52. The learned Counsel for the respondents placed reliance on Ruby General Hospital v. Dr. K.K. Dutta 70 CLA 186 and Sangramsinh P. Gaekwad v. Shantidevi P. Gaekwad , confirming the decision of case in Maharashtra Power Dev. Corporation Ltd.'s case (supra) support of his contention that illegal or irregular action is not an oppressive one to invoke the provisions under Section 397 of the Companies Act. The learned Counsel placed emphasize on the decision of the Supreme Court to state that the petition under Section 397 of the Companies Act is maintainable even if the oppression was of a short duration and of a singular conduct if its effects persisted indefinitely. However, considering the nature of the equitable relief which has to follow up a finding given under Sections 397 and 398 of the Companies Act, the finding must lead to an one and only relief that is equitable on the face, viz., the winding up.

53. Without going into any of these decisions in detail, the fact herein remains that the Company Law Board, as a matter of fact, has given its finding that in spite of the fact that none of the pages of the minutes book were initialled, the conduct of the parties are good enough to say that the appointment of the first appellant comes to an end and not renewed in a voluntarily constituted meeting. In the light of the finding of the Company Law Board on the above said fact with which I concur, I do not find any justification in sustaining the plea of the appellants.

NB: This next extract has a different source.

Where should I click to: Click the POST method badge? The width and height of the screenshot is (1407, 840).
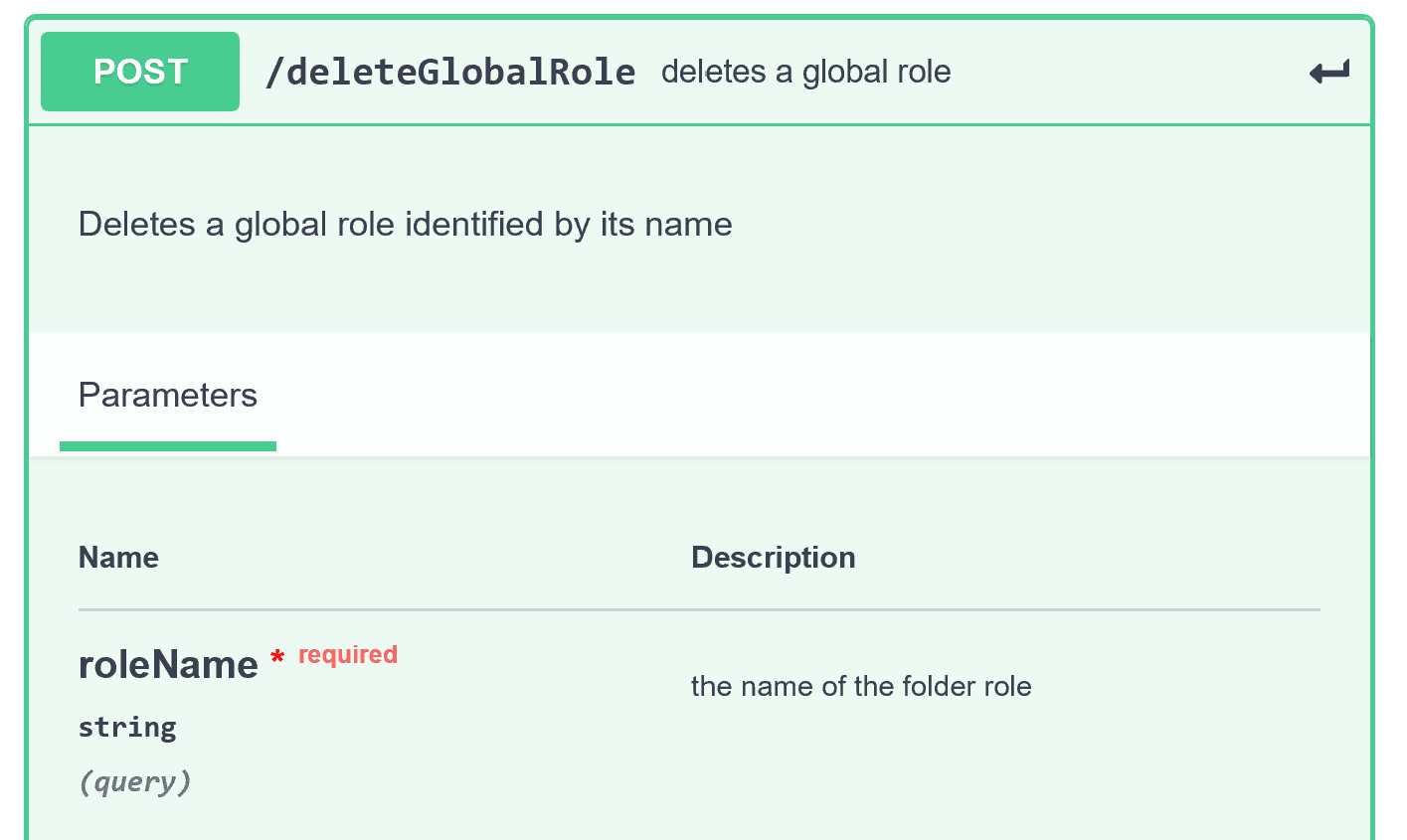tap(139, 71)
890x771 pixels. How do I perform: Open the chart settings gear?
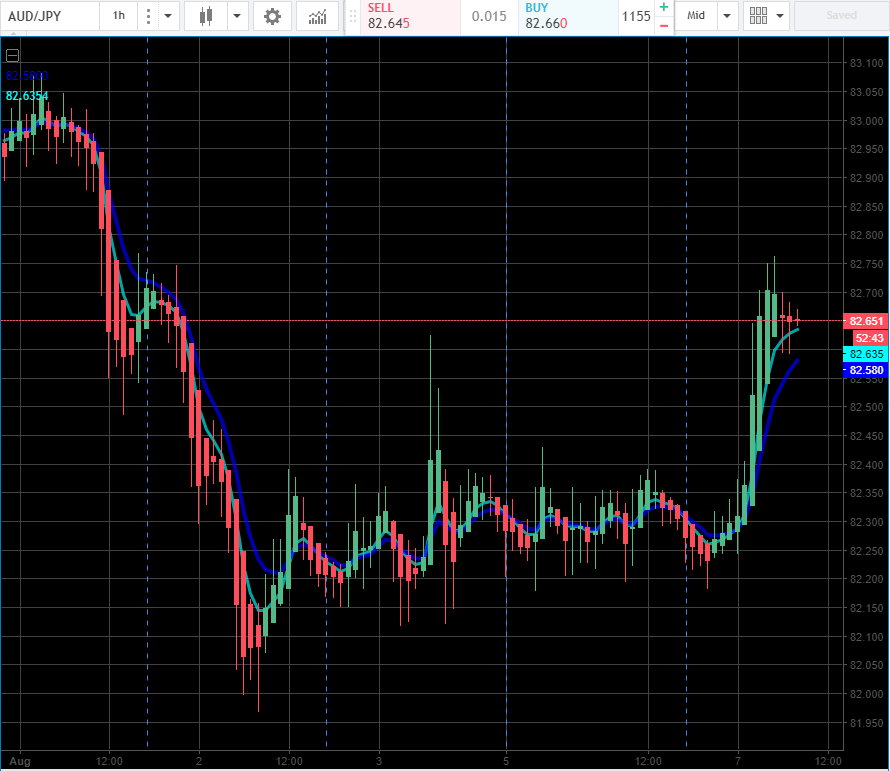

54. On the question of appointment of the Chartered Accountant to audit the accounts between 22-7-2000 and 23-7-2002, the Company Law Board found that the first appellant was a signatory of the balance sheet for the financial year ending 31-3-2000. As regards the cash withdrawals in respect of 2001-02, 2002-03, the Company Law Board viewed that the respondents have not satisfactorily explained the same. Hence, it requires an investigation. In the interest of justice, such course is warranted to get at the truth. In considering the same, an opportunity is afforded to the parties herein to place all their objections to the Chartered Accountant. In the nature of the allegations made, for smooth functioning of the company, as an equitable relief, the Company Law Board has arrived at a situation that the minority shall sell the shares in favour of the respondents on the value to be arrived at by the Chartered Accountant. The appellants herein can sell the shares to the respondents on payment of consideration.

55. In the light of the law laid down by the Supreme Court governing the scheme of Sections 397 and 398 of the Companies Act, I do not find any justification in reversing the order of the Company Law Board. Consequently, the appeal fails and the same is dismissed. No order as to costs.